━━━━━ Extract provided ━━━━━
Naturally, I was not surrounded by my usual ‘bus buddies,’ and so found myself
surreptitiously examining the inhabitants of routes 241, 235 and 550 westbound.
I spent most of my 550 ride sitting across from a woman in reference to whom
one might be tempted to apply ‘denizen’ as a descriptive moniker.
I only assume this
was a woman as she seemed to have a woman’s eyes. That one horizontal stripe
across her face was the only part of her that was exposed through the many
layers of this and that she used to protect herself from elements that are
probably not limited to weather. She staked out most of the width of the aisle
between us with her home-on-a-handcart so that the folks getting on and off the
bus had to step around her and over me in order to pass without tripping. So in
self-defense I gave up on reading my NOOK in order to stand watch and avoid
catastrophe.
My traveling companion nodded off repeatedly between ruts
and bumps when she would jerk awake and peer around defensively. I found myself
wondering if the relative safety and warmth of the bus ride wasn’t a highlight
of her day. A driver once told me that on really cold nights, homeless folks
will sometimes ride the bus all night, transfer to transfer and back again,
hiding out in the bus tunnels until encouraged to move on by Metro security
folks and then starting all over again. Those who have passes, that is.
We both got off at Westlake and after spending a moment
figuring out which stairway I needed, I found myself walking behind her. Her
cart made a constant thubbing sound that upon examination turned out to be from
the left wheel rubber ripping away. It won’t be long before her cart becomes a
travois and the portability of her travelling set will be seriously diminished. I don’t know her story and can’t confidently
predict her future but I’m pretty sure, based on the carefully folded blanket
and sheets among her stack and the torn plastic that offered dubious protection
from the afore-mentioned elements, that everything she owned was on her back or
on her cart.
A few hours later, while eating my Chipotle burrito bowl and
browsing the day’s news on the Net, I came across an article on robotics in which
an engineer interviewee posited that the use of robots would allow ‘us’ to
bring back “a lot of work from overseas.” His assertion rests on the idea that
it’s the lower-paying repetitive-motion production jobs that have moved to countries
(sometimes even states) with lower pay scales and non-existent worker safety
protocols. And then, looking at the news feed from MIT, I read an article about
some cutting edge commercial application work in robotics that seems similarly aimed
at replacing human workers. The speaker in this case wasn’t even personally
invested in the outcome so much as the development work.
━━━━━ Dataset content ━━━━━
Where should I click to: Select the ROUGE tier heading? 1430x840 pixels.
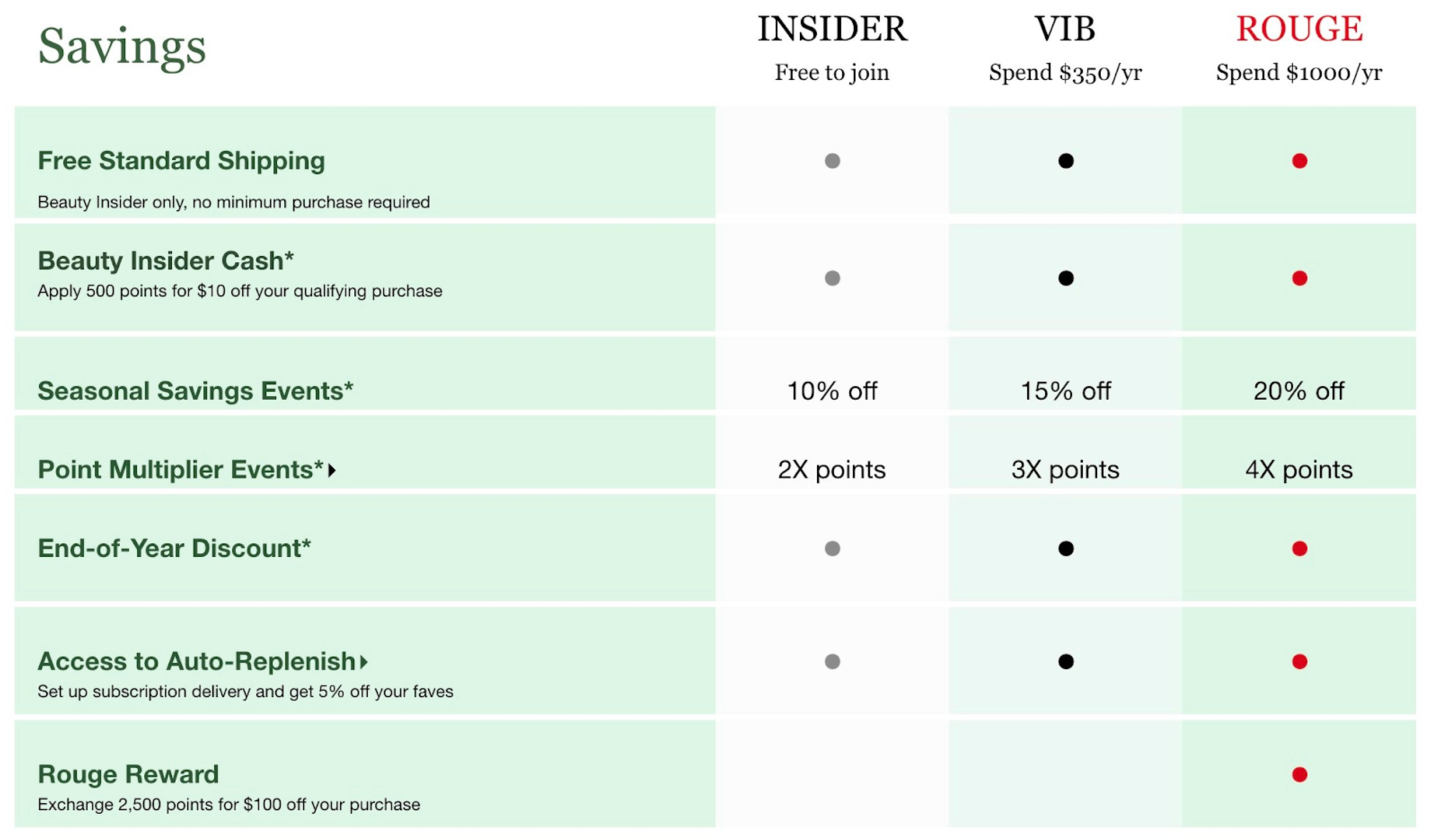click(1299, 29)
━━━━━
## What is asked
1. Extract the passage about the bus ride word for word, starting at "I spent most" and going up to and including "catastrophe.".
2. Extend the bus ride essay with new text that begins right after its final sentence.

## Answers for the tasks
1.
I spent most of my 550 ride sitting across from a woman in reference to whom
one might be tempted to apply ‘denizen’ as a descriptive moniker.
I only assume this
was a woman as she seemed to have a woman’s eyes. That one horizontal stripe
across her face was the only part of her that was exposed through the many
layers of this and that she used to protect herself from elements that are
probably not limited to weather. She staked out most of the width of the aisle
between us with her home-on-a-handcart so that the folks getting on and off the
bus had to step around her and over me in order to pass without tripping. So in
self-defense I gave up on reading my NOOK in order to stand watch and avoid
catastrophe.

2.
“Really, we just enjoyed the hard engineering and design and
wanted to build cool stuff. This was a fun way to do it.” He found a use to
justify some interesting work rather than finding a need and filling it. And I
don’t blame this young PhD. It seems we do a lot of that these days. Yes, I know I’m making lots of assumptions in areas in which I have neither standing nor expertise. But I can’t help coming back to the intersection of two ways to formulate what seems to me a critical question: can we versus should we.
Robotics is definitely a cool and vital discipline. Robotic devices allow us to go places and do things that no human could safely or effectively undertake and to do things repeatedly that would drive humans to distraction and cause unacceptable repetitive motion injuries. Robotics research leads to breakthroughs in devices that reduce barriers for persons living with disabilities. I get all that. I’m on board.
But is the development of a robot that can perform
human-like functions and even accomplish some analog of social interaction an
important and worthy pursuit when we have people riding from bus tunnel to bus
tunnel to stay dry and warm?
Is the woman with the breaking down hand cart part of the
‘us’ that is bringing the work back from overseas?